**EXERCISE:** Your task is to filter the data below down to the lines holding "icon".

Items from a data source:
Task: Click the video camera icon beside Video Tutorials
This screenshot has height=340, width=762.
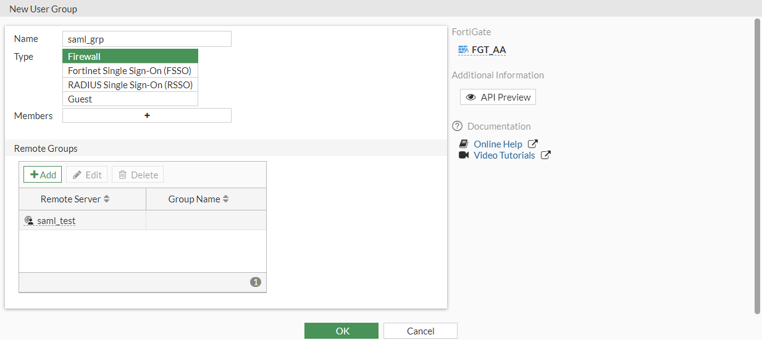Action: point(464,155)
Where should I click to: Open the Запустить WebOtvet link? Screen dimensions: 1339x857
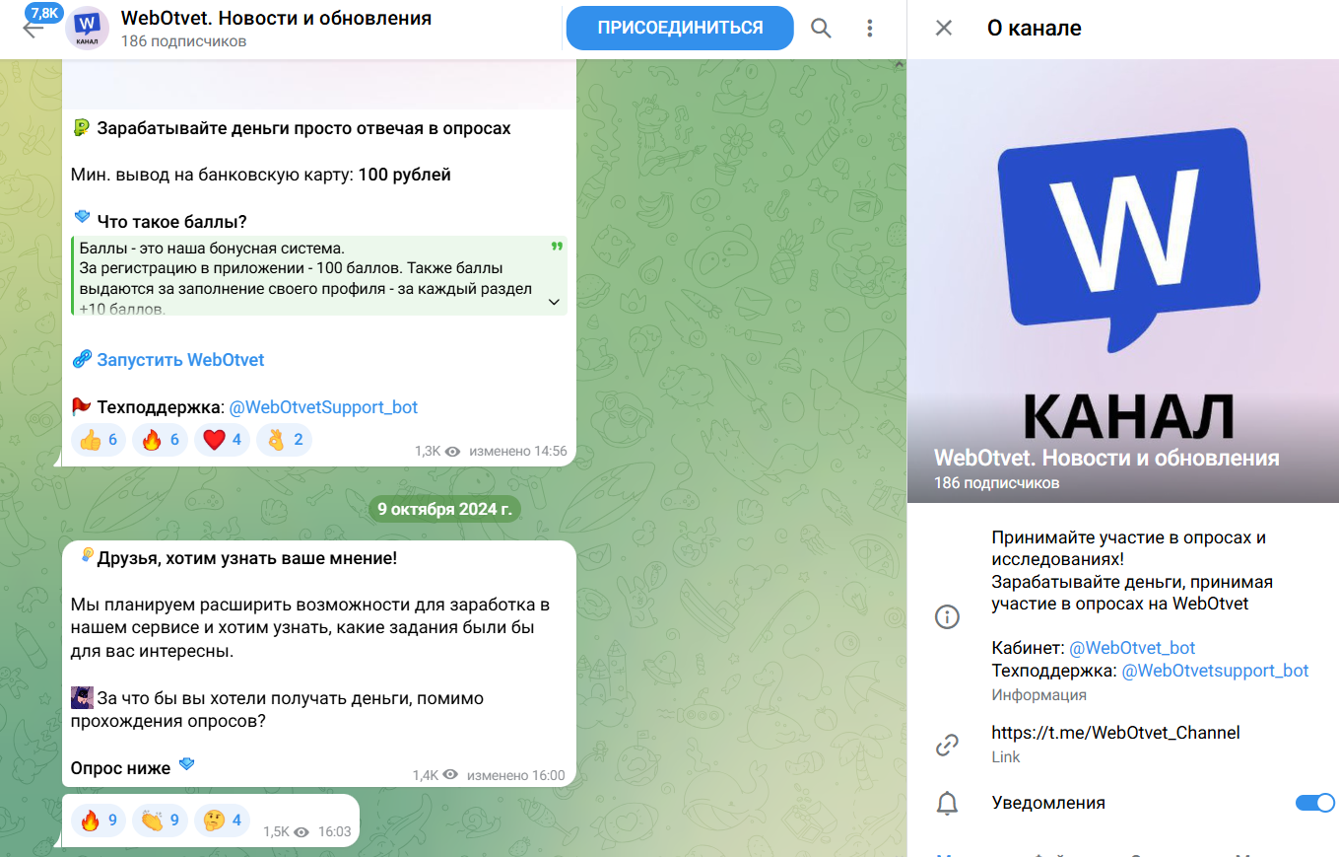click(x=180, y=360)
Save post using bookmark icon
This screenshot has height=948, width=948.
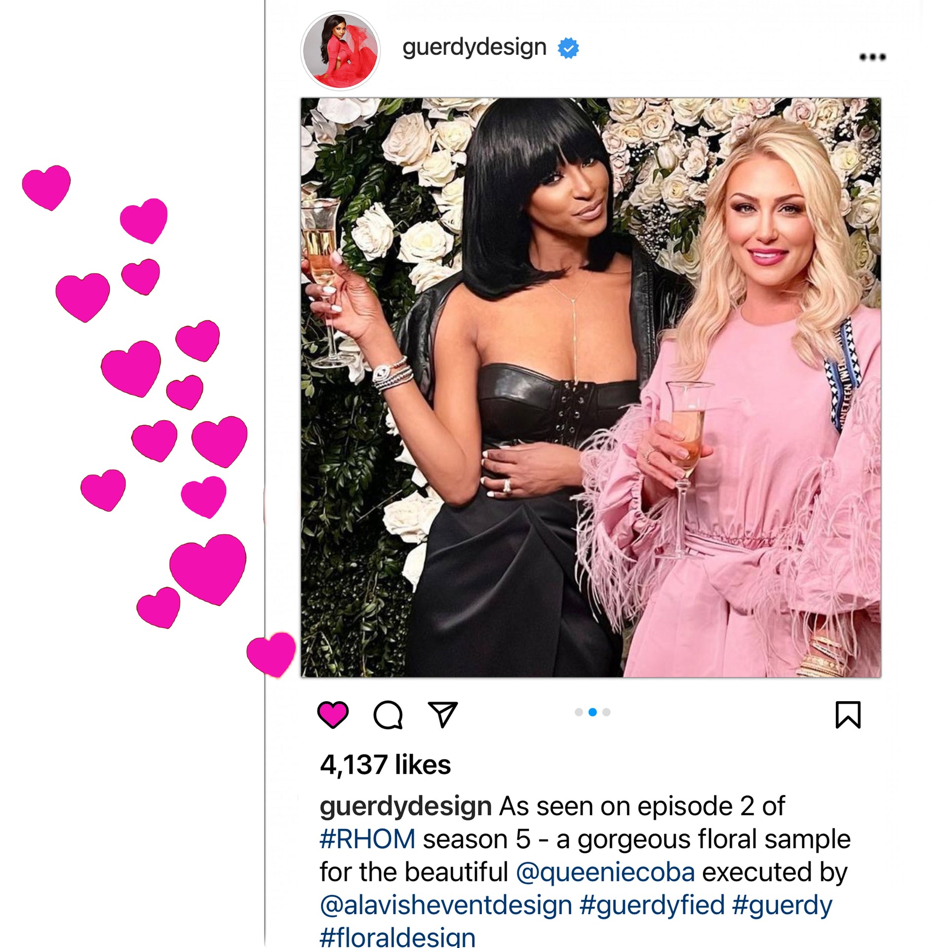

**EXERCISE RESPONSE:**
Task: Click the video camera icon beside Video Tutorials
Save post using bookmark icon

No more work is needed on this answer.